Kwiaht volunteers dye-tagged sandlance in 2012 to learn about their abundance and migrations.

If you have taken a ferry some time in the last few weeks, you have probably seen large rafts of cormorants, seagulls, and possibly some Marbled Murrelets in the channels between Orcas, Shaw and Lopez islands, often dipping and diving excitedly. What brings these birds together?

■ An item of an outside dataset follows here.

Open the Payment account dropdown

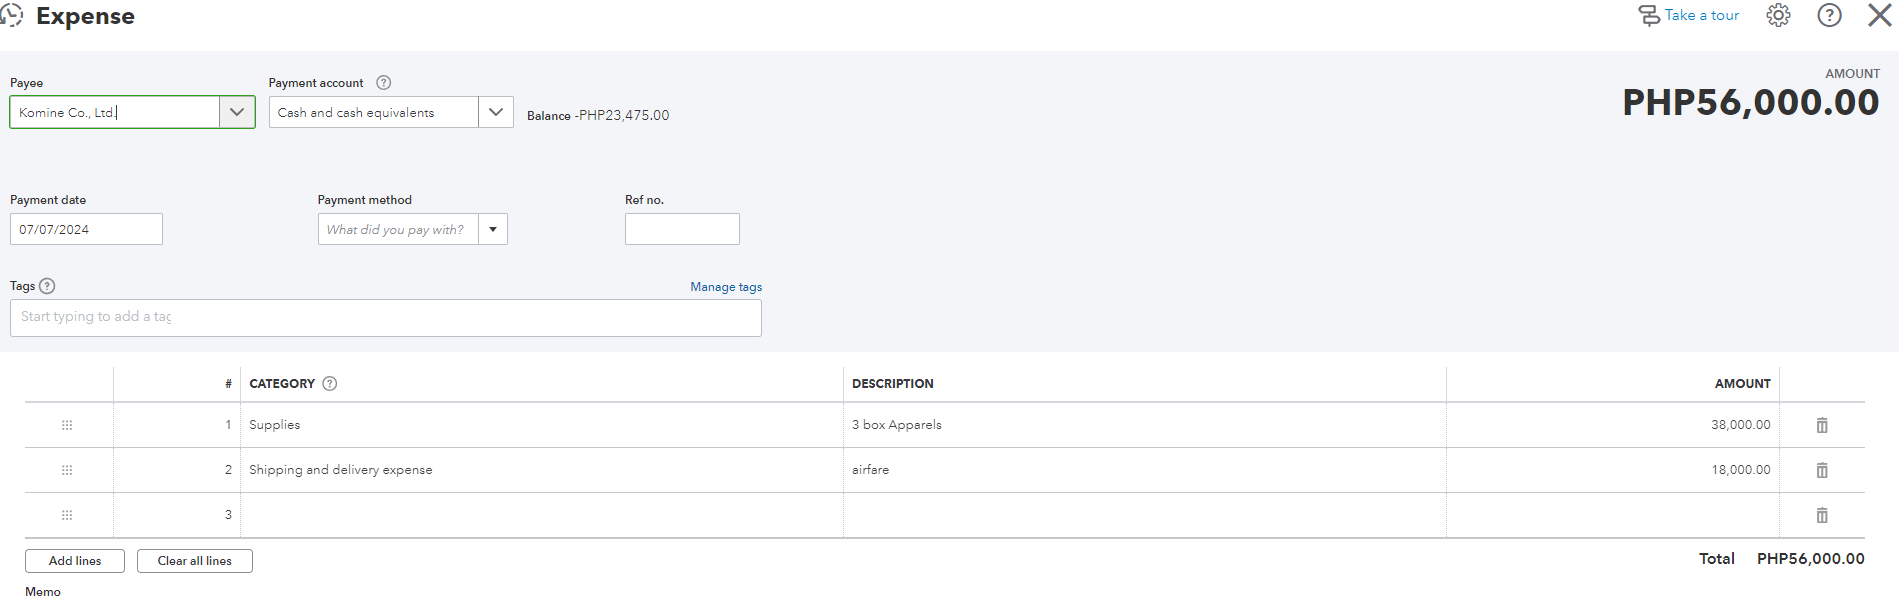click(x=495, y=112)
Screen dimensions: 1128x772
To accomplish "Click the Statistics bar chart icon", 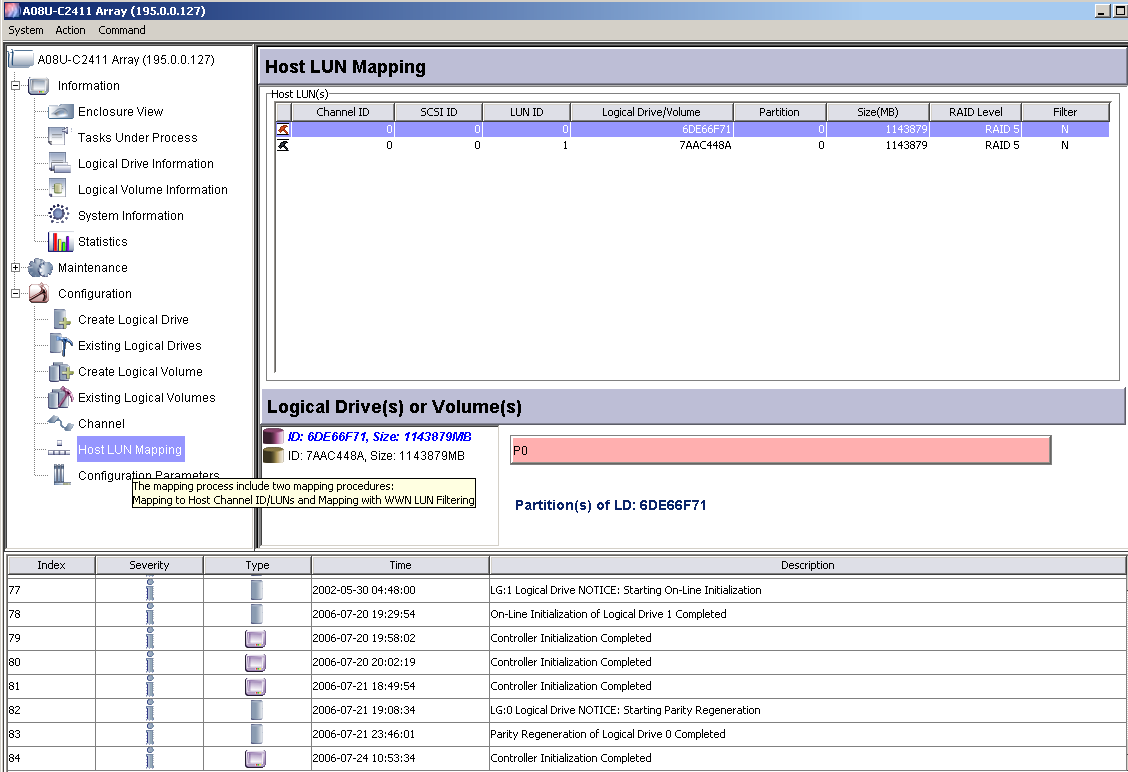I will click(61, 242).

The seabirds’ shared interest is Pacific Sandlance, a silver and gold fish about the size and shape of a pencil that congregates and spawns from December to February in our waters. More streamlined than herring or smelt, Sandlance grow very quickly and appear to feed chiefly on copepods, fast-swimming crustaceans smaller than the period at the end of this sentence that may account for as much as half of all animal biomass in the oceans. And copepods are oily and reproduce year-round—a fine diet for anything fast enough to catch them. As Sandlance feast on copepods they grow quite oily as well. Sandlance have nearly as much fat and as many calories as herring, and when dried can burn like matches (but they are not the same as the Eulachon or Candlefish that run in the Fraser River).

But while herring congregate in the spring, Sandlance spawn in winter, and move into shallower water in spring and summer, making Sandlance a perfect feast for the birds that spend their winter in the islands, and nest in spring. Indeed, Sandlance also appear to make up more than half of the diet of the juvenile salmon that migrate through our waters in the spring and summer.

With Sandlance contributing so much to the diets of salmon and seabirds, it seems obvious that we should be doing everything possible to protect them. The catch is that we know relatively little about Sandlance life histories. Some of them spawn on beaches, but others may spawn in deeper water. Our Salish Sea Sandlance may even be more than one species or sub-species, with different reproductive patterns, as scientists have observed in the Sandlance of the western Pacific and the north Atlantic. Until we know more, we can only guess at how human activity affects the abundance of Sandlance.

Kwiáht will be testing custom built gear this winter, designed to catch larval fish in very fast surface tows. We are also studying the genetic diversity of island Sandlance populations, and investigating the possibility that they are more than one species. In the mean time, the seabirds are feasting!